Hypnotizing the younger generation to love mother China
While Beijing has yet to grant universal suffrage to Hong Kong, the civil education is heavily hypnotizing the younger generation to love mother China. But people, in what the HK government always like to label itself as" Asia's World Class City", still do not have a say in a society they live in. Their best interests, such as improving the worsening air quality, smaller class sizes in schools, better social services for elderly, children and domestic violence victims, minimum wage for the underpaid workers.....are not being reflected in government policies.
Their interests are "tied in" to an 800-member strong Election Committee comprising members of the Legislative and Executive Council. Plus other important figures "representing'' the rest of the 7 million population in Hong Kong. Those important figures, mostly, are the territory's richest and most powerful people. Who will give a damn that a lot of old people in Hong Kong are picking up paper boxes to make a living because they are not entitled social security payment? Nor would they give a shit about domestically abused women not having enough shelters to live just to avoid violent husbands? Not to mention other controversial policies such as minimum wage to protect the underpaid or improving the air quality because they can afford to move somewhere else after earning enough here in Hong Kong when the air became unbreathable.
2007 is the tenth anniversary of Hong Kong's handover to China. God knows how many millions would be again spent just on
fireworks? Fireworks that would only last for a few seconds above the shrinking Victoria Harbour due to land reclamation, is it what Hong Kong people need?
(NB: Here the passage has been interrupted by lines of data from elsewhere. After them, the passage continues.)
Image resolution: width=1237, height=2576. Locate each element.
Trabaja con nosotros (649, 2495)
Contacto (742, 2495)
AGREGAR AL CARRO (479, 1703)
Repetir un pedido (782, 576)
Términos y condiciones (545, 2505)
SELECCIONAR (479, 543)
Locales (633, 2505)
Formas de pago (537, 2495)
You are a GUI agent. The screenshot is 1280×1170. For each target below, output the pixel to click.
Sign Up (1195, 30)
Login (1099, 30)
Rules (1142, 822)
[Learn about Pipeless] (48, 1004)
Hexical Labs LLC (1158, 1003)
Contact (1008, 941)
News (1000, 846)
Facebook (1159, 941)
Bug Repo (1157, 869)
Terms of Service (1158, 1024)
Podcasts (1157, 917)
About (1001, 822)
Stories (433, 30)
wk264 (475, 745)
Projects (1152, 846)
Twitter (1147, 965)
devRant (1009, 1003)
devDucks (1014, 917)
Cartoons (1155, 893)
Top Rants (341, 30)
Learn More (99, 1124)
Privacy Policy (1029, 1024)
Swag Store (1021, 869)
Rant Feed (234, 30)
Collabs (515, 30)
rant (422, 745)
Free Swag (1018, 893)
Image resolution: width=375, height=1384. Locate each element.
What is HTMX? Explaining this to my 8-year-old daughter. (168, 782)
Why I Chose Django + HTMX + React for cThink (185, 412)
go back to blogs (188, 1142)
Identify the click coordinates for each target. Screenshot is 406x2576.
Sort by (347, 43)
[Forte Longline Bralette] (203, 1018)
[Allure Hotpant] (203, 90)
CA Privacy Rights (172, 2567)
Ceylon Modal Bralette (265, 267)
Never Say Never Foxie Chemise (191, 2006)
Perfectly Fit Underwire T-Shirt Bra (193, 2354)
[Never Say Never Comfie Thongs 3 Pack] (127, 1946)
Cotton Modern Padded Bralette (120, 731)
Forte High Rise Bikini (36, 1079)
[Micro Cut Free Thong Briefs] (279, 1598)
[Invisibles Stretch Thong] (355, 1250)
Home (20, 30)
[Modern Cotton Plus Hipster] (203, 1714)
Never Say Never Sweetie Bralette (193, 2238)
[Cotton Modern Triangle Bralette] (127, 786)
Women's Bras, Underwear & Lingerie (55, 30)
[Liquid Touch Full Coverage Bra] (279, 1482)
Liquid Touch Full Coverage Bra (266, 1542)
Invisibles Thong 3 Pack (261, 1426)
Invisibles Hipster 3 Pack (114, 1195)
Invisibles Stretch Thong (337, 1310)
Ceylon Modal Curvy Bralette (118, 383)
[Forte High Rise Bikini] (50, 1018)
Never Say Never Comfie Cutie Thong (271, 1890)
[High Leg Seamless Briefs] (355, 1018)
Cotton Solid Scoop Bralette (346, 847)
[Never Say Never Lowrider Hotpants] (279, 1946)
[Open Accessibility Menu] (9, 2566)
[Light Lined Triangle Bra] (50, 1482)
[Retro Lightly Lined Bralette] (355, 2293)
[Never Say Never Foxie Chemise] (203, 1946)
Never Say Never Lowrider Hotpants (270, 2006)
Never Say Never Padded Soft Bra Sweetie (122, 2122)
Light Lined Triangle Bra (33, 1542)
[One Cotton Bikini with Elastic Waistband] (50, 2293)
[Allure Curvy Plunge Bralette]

Chief Secretary for Administration Rafael Hui Si-yan went all the way to Sichuan last month licking baby panda arses. He made sure everyone knows he is super grateful to China to give Hong Kong another two lovely pandas (he wants another two because the existing ones in the Ocean Park are dying of old age) . Hui's high profile visit to China overshadowed Hong Kong people's real sentiment. This is the tenth anniversary, do we want another two pandas that Taiwanese turned down last year, or we want universal suffrage to achieve real democracy? This is something we need to think about while celebrating the tenth anniversary after getting rid of the British.
This Sunday's election is something we should be ashamed of. It's a waste of public resources. Why bother to go through the bureaucracy when we already know who is going to win? This is not exciting. Why are we pretending the election would give us a surprising result? Who are we trying to fool here?
Let Godzilla and the Girl Guide out of the small circle election because Hong Kong people want universal suffrage. We want a government that would listen to people's best interests, but not the richest who have the privilege to vote.